Elle se regarde dans le miroir et se dit qu’il faut qu’elle réagisse, ça fait 15 ans qu'elle se dit qu’il faut qu’elle réagisse et 15 ans qu’elle essaie par sursaut, par période, sans réussir à retrouver une image d’elle qu’elle pourrait supporter. Elle se scrute détail par détail, tout ce qu’elle se supporte pas, qu’elle ne supporte plus chez elle.
Ces cheveux blancs qui se propagent insidieusement, en commençant par sa frange qu’elle trouve presque grisonnante. Ses parents ont blanchit tard, elle espérait bénéficier de ce cadeau de la nature. Lorsque sa mère est décédée l’année précédente à 65 ans, elle avait juste quelques filets argents dans ses beaux cheveux bruns. Elle, à 35 ans, elle ne peut plus les cacher et elle a l’impression de les porter comme un étendard “regardez-moi, je vieillis”. Cependant, elle refuse de se teindre les cheveux, refusant de plier devant le diktat de la jeunesse éternelle et refusant de rentrer dans l'engrenage des teintures, où il parait quasi impossible de refranchir la barrière blanche par la suite.
Puis son regard glisse sur son visage, trop rond, des petites ridules apparaissant au coin de ses yeux, une ride plus profonde partant d’un vieille cicatrice fend verticalement son front quand elle fronce les sourcils. Des petits vaisseaux rouges sont visibles sur ses pommettes, elle trouve ça laid, que ça fait vieille alcoolo. Depuis quelques mois une surpigmentation souligne le rebord supérieur de ses lèvres et ça ne lui plaît pas non plus.
Ensuite elle regarde son corps dans sa globalité, des vergetures blanchies par le temps zèbrent son corps, elles sont apparues à l’adolescence. Celles sur les seins, quand ils ont poussé d’un coup, en 6ème, elle avait tardé à en parler a sa mère, trop honte, trop pudique, puis elle a essayé toutes les crèmes possibles et imaginables, rien n’y avait fait, ses seins resteraient définitivement lacérés. Les autres vergetures, elle les a récoltées lorsqu'elle a pris 25kg en un an, en 4ème. Comme si les événements qui l’avait poussé a cette prise de poids rapide ne l’avaient pas suffisamment marqué psychiquement, il fallait que son corps en garde aussi les cicatrices à vie, lui rappelant que l’on peut s’auto-punir d'être une victime. Ce poids, elle l’a perdu l’année suivante, mais quelques année plus tard, elle avait remis le couvert : 20 kg en un an et ceux là, elle ne les avait jamais perdus.

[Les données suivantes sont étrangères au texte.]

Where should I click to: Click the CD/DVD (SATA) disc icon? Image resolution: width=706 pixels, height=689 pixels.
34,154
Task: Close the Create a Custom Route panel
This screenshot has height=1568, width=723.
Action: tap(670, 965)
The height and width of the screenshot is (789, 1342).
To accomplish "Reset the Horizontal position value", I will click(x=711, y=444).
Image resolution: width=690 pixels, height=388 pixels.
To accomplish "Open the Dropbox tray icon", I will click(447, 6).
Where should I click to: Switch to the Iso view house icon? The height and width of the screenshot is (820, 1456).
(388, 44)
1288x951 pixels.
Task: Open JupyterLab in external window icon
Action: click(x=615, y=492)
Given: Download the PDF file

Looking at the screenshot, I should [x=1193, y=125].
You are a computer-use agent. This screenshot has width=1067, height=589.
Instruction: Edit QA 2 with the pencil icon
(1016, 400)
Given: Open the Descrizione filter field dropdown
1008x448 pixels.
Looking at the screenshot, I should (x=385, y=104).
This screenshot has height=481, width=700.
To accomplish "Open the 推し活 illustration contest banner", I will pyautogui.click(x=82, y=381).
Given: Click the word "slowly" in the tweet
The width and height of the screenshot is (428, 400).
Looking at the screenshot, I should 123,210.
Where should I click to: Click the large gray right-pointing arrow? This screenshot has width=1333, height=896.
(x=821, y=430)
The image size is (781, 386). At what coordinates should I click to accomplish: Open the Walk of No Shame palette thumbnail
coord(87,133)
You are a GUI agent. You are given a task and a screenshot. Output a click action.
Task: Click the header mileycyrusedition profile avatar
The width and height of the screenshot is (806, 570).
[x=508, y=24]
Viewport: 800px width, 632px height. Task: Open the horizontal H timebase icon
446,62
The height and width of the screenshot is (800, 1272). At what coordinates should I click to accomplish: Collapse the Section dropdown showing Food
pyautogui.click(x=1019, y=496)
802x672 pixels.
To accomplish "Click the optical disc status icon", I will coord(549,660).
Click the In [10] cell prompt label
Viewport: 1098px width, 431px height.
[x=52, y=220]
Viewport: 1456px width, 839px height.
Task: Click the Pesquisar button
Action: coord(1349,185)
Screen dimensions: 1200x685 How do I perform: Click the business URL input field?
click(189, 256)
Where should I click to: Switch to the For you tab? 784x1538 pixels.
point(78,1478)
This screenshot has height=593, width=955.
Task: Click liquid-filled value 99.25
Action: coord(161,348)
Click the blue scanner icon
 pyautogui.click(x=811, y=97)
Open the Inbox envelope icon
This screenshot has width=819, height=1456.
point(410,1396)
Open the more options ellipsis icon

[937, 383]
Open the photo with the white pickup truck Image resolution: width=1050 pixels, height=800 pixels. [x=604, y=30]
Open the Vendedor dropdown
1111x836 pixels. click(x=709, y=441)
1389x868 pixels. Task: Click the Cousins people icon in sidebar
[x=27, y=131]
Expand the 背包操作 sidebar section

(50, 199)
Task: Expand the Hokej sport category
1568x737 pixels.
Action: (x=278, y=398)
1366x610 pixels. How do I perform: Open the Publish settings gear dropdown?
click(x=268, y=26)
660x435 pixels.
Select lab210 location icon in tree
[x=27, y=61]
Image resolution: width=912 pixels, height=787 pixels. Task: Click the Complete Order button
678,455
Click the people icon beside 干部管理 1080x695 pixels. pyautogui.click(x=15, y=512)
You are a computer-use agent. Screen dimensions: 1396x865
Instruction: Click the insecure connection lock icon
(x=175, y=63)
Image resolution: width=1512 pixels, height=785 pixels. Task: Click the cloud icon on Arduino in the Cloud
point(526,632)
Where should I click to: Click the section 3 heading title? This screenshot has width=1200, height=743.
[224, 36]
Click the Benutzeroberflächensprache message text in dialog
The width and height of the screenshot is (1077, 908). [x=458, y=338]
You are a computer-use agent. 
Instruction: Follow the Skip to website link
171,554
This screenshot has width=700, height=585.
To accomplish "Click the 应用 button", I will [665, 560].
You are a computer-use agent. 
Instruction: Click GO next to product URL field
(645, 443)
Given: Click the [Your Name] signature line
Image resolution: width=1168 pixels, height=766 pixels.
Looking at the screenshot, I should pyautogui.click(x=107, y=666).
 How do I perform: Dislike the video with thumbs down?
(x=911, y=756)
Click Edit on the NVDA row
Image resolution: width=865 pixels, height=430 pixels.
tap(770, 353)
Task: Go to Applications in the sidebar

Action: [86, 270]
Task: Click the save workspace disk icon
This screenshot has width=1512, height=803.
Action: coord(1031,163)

Ces fichus kilos bien installés, cet amas de graisse un peu partout autour de son corps. Vraiment partout, elle se dit que c’est un moindre mal car ça reste à peu près proportionné : elle a un visage rond, de gros bras, de gros seins, de larges hanches, un ventre bedonnant, des cuisses celluliteuses, elle déteste vraiment l’image de son corps, trop lourd, trop encombrant, qu’elle ne sait pas mettre en valeur, qu’elle bataille à habiller correctement. La mode n’est pas faite pour les grosses.
Elle se maquille pour se donner bonne figure, mettre en valeur ses yeux bleus, qu’elle trouve quelconques mais quand on les a bleus, il faut les mettre en avant, détourner le regard de tous les autres défauts.
Une nouvelle journée se profile, elle déposera les enfants à la crèche, à l'école puis se rendra au travail. Un travail intéressant qu’elle aime avec des collègues qu’elle apprécie. Tout n’est pas à jeter chez elle, elle se dit qu’elle a le cerveau qui ne fonctionne pas trop mal, elle est souvent distraire, tête en l’air, elle n’est pas aussi vive d’esprit qu’elle l’aimerait mais elle n’est pas sotte, ça au moins elle le sait. Bien que son père ait essayé de lui faire croire toute son enfance qu’elle était bonne à rien, sa situation actuelle lui prouve qu’il avait tord. Intérieurement, elle remercie sa mère pour la confiance en elle qu’elle lui a apporté, contrecarrant, au moins un peu, le poison des humiliations et phrases assassines paternelles.
Il y a des moment dans la vie où l’on dresse des bilans, à 35 ans, un bilan intermédiaire s’impose à elle.